6 – Everyone gets the same job application.
“Well, this is the way we’ve always done it.”
You feel compelled to have every job seeker, regardless of position interest, complete the same, one-size-fits-all application. It feels safe, right?
You can have different job application versions to meet the needs of different job categories and locations. And, our ExactHire applicant tracking software makes it a cinch to customize and manage application templates. After all, not only do questions sometimes vary depending on state, but the knock-out questions that you’d present an hourly worker are probably different than for a white collar executive.
7 – I don’t know which questions to ask at which step.
You’re starting to relent in your desire to preserve your lengthy job application. Fantastic!
Now you must figure out which questions to ask at which stage of the hiring process. First, examine your existing job application and consider questions that you really don’t need to ask in the initial step. Keep only the deal-breaker questions.
Deal-breakers for hourly positions at a retail location may be as simple as evaluating
- which shifts the candidate may fill,
- whether the candidate is available to work overtime, and
- whether the candidate has reliable transportation to and from work.
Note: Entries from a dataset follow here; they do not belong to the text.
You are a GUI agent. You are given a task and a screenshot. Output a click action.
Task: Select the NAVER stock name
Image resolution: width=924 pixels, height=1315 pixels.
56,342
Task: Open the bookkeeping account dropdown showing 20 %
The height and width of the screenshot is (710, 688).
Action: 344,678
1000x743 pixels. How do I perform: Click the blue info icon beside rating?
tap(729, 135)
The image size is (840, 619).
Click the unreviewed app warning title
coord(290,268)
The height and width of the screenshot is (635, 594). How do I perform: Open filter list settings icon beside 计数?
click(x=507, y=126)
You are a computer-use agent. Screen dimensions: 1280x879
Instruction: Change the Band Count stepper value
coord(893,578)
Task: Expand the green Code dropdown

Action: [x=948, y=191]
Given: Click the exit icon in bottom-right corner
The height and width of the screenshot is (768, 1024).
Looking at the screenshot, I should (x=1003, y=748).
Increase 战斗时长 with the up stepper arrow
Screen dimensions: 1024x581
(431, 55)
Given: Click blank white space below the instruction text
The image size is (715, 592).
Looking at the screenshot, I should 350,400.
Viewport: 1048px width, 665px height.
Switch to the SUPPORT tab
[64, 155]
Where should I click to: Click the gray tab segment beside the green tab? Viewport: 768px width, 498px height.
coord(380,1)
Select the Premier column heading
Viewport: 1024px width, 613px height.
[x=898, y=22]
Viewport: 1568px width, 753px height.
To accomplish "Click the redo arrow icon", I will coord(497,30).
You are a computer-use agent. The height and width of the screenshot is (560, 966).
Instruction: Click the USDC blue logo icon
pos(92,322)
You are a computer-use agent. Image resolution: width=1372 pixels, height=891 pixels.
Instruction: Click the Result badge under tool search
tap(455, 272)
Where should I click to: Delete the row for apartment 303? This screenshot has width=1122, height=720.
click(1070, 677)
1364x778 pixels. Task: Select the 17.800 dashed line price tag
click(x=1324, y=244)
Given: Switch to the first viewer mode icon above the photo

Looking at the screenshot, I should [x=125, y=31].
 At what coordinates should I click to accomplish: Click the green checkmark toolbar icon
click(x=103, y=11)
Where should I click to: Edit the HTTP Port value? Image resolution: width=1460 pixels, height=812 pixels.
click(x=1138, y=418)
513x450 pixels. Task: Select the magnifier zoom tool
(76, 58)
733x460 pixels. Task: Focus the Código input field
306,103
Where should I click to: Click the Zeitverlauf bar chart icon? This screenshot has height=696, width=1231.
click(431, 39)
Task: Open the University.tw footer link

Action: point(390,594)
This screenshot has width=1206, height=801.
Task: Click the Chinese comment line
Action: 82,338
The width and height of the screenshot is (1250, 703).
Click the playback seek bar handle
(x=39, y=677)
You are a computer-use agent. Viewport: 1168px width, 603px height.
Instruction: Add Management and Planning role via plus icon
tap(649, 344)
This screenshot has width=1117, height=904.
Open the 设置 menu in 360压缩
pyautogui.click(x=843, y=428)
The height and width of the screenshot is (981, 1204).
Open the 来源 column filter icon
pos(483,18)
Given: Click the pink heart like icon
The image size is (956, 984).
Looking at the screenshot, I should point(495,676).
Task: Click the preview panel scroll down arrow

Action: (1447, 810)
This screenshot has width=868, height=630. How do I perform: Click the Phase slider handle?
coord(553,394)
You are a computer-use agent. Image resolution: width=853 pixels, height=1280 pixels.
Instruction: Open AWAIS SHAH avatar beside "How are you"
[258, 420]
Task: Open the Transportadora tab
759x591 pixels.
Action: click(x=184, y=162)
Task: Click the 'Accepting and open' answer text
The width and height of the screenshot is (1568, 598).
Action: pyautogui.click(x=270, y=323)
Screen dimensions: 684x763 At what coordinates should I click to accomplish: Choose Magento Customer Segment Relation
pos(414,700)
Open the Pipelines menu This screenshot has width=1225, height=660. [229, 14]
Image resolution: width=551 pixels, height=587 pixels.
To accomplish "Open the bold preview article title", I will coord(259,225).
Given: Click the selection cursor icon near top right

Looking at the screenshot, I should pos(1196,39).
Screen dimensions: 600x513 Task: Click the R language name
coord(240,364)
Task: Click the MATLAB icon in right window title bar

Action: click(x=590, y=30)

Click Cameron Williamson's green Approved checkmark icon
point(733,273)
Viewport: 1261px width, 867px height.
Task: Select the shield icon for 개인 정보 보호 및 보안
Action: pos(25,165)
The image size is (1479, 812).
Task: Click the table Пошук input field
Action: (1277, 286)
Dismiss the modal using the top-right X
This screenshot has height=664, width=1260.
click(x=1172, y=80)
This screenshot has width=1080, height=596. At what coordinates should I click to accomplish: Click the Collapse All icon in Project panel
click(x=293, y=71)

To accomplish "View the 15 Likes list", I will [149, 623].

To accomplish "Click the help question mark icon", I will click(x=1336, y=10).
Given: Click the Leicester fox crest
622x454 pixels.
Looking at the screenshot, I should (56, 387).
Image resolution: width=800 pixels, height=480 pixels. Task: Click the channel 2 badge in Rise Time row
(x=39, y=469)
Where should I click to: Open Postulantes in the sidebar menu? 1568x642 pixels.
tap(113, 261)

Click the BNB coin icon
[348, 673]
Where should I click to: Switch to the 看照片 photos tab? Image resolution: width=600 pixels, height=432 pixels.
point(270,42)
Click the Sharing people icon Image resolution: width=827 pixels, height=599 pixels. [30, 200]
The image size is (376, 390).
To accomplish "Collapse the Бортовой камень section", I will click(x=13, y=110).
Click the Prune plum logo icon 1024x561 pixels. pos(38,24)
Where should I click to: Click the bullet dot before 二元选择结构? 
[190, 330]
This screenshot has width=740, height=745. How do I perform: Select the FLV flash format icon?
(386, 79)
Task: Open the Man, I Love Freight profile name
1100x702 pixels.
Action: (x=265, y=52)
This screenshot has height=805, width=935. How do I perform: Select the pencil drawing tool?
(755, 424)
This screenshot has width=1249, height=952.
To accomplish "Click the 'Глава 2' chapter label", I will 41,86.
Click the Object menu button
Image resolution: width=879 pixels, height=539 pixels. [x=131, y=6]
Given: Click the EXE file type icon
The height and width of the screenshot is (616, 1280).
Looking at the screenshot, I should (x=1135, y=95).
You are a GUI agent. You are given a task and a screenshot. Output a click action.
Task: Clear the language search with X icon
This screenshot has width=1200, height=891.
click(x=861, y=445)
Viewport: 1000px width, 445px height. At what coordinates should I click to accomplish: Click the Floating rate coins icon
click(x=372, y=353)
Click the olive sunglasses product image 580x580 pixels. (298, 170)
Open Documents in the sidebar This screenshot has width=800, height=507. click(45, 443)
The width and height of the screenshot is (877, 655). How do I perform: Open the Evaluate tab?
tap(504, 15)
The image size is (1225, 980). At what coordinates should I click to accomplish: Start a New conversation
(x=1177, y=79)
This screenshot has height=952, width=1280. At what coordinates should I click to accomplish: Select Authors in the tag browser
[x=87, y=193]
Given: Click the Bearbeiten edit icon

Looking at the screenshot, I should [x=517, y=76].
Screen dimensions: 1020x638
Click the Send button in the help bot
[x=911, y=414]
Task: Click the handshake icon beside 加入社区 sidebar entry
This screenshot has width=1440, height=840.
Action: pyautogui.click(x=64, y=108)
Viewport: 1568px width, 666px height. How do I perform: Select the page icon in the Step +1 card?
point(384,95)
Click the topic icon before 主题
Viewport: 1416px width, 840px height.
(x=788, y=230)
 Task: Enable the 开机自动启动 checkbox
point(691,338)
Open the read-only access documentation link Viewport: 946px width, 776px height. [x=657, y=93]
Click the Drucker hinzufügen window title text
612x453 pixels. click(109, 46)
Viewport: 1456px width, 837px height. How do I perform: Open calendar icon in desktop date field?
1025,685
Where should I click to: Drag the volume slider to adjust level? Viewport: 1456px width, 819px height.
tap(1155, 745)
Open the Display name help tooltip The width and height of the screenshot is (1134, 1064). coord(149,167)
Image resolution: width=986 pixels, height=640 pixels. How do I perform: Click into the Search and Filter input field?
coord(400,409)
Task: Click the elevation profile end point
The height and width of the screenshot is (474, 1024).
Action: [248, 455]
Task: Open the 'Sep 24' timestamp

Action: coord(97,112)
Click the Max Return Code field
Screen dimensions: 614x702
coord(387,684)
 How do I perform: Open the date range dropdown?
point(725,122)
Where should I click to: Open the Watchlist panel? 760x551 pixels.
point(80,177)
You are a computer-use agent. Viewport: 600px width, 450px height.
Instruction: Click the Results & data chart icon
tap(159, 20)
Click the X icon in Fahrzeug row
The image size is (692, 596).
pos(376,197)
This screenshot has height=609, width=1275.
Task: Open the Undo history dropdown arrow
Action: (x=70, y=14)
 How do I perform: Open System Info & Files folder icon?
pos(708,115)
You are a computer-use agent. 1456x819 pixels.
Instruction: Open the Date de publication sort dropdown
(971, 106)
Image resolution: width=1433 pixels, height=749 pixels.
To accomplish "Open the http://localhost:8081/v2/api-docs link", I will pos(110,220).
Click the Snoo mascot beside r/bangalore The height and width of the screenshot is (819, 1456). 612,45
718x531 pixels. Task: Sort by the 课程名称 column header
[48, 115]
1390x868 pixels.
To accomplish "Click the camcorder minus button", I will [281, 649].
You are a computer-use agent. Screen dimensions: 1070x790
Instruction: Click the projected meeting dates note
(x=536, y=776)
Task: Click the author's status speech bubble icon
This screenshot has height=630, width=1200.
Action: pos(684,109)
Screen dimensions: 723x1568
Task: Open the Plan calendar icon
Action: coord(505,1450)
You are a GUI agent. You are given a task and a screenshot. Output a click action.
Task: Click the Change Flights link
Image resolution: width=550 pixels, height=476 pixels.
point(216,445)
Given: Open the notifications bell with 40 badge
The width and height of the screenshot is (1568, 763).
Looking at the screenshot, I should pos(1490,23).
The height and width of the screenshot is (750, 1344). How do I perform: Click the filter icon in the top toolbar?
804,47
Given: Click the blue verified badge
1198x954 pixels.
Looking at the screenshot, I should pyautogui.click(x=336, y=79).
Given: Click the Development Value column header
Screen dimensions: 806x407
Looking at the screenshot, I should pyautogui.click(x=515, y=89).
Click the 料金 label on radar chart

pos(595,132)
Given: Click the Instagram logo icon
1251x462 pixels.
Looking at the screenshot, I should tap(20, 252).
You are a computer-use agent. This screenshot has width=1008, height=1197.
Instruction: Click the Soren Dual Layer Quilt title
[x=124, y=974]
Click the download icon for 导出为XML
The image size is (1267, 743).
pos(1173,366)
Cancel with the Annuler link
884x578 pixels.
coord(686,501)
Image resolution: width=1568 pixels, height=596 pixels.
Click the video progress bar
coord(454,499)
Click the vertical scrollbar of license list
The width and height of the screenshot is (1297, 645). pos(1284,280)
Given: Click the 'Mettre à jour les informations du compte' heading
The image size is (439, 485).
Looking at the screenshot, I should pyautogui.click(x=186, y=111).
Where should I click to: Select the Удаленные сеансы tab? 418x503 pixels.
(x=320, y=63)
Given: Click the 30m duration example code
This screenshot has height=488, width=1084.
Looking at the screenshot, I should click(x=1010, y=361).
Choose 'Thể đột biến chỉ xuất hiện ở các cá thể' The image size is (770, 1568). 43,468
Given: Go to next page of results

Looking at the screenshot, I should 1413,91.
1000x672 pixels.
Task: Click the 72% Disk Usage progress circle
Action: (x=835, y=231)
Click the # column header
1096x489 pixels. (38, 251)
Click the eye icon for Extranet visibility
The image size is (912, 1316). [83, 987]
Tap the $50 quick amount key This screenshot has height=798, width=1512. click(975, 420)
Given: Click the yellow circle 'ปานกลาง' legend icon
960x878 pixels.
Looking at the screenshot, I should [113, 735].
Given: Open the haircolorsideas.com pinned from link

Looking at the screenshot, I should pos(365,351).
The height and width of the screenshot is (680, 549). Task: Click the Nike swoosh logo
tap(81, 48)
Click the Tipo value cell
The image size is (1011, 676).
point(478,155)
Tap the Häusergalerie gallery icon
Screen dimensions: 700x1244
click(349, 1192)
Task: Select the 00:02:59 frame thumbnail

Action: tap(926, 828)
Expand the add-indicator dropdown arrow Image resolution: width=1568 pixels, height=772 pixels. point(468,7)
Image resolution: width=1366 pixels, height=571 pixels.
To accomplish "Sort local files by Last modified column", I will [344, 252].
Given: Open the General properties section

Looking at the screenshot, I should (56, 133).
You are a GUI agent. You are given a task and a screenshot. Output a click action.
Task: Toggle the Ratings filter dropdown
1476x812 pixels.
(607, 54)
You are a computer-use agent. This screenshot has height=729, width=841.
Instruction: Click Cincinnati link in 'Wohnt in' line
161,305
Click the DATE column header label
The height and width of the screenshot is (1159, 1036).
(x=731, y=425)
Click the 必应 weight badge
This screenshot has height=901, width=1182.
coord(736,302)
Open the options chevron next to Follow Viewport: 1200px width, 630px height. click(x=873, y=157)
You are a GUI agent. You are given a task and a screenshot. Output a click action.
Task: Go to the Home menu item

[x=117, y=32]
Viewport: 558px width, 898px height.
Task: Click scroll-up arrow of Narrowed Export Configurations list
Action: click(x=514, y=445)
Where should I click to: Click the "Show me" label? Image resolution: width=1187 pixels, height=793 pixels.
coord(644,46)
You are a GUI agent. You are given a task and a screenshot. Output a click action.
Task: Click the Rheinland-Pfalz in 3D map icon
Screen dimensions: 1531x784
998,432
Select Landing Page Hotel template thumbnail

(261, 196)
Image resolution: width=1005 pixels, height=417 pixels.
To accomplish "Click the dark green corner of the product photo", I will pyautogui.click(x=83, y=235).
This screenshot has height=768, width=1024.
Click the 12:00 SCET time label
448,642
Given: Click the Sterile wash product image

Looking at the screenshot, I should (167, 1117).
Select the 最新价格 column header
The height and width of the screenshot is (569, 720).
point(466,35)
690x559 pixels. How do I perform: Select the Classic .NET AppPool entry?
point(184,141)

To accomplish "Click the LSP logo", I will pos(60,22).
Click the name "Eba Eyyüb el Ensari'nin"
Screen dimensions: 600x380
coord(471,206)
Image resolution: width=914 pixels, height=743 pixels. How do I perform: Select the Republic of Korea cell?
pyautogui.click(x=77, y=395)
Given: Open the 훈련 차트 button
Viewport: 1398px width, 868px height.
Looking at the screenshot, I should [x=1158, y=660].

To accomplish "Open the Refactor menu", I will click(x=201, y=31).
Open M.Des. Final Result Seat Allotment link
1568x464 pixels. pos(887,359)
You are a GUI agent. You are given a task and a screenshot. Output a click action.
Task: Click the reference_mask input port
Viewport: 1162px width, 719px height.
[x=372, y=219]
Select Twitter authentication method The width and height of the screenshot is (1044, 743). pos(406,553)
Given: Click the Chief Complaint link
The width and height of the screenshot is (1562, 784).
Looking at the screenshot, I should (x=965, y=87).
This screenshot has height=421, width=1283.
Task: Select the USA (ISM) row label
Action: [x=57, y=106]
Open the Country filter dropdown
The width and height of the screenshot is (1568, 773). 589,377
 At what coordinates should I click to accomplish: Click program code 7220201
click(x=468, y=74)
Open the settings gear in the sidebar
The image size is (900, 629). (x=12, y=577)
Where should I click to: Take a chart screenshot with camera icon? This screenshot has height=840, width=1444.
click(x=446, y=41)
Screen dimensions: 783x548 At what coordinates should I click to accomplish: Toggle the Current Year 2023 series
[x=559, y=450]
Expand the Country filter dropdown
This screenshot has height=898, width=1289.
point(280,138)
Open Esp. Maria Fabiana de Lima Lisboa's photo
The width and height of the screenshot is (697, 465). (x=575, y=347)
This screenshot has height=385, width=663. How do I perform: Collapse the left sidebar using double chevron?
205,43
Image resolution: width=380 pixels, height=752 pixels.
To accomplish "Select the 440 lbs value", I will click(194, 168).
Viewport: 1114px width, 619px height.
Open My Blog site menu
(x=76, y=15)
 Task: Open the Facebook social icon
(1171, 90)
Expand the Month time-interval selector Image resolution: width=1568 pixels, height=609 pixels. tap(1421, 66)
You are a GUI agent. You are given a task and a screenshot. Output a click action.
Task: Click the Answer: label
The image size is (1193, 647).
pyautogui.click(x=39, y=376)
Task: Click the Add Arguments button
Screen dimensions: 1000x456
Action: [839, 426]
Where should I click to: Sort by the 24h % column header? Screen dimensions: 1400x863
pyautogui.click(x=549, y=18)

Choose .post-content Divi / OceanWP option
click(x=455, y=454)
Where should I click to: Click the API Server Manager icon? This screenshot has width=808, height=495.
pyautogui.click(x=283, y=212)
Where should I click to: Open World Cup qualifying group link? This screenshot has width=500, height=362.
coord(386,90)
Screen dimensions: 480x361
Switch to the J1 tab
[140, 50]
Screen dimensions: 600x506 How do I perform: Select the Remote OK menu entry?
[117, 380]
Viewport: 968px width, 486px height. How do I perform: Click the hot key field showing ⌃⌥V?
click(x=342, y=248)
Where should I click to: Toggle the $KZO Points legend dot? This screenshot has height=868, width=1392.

Don’t be afraid to go to your general managers and ask them for the short list of questions that actually matter when they consider someone for this type of position. Of course, your short list will likely vary quite a bit when considering questions for your general manager positions.
No more excuses for your employment application
Be aware of these seven excuses so you can keep your organization from falling back into the trap of the dreaded, lengthy job application.
By regularly evaluating your application fulfillment rates and testing your own application versions for different job categories, you’ll increase the number of qualified candidates in your recruitment pipeline. You’ll improve your employment brand, too.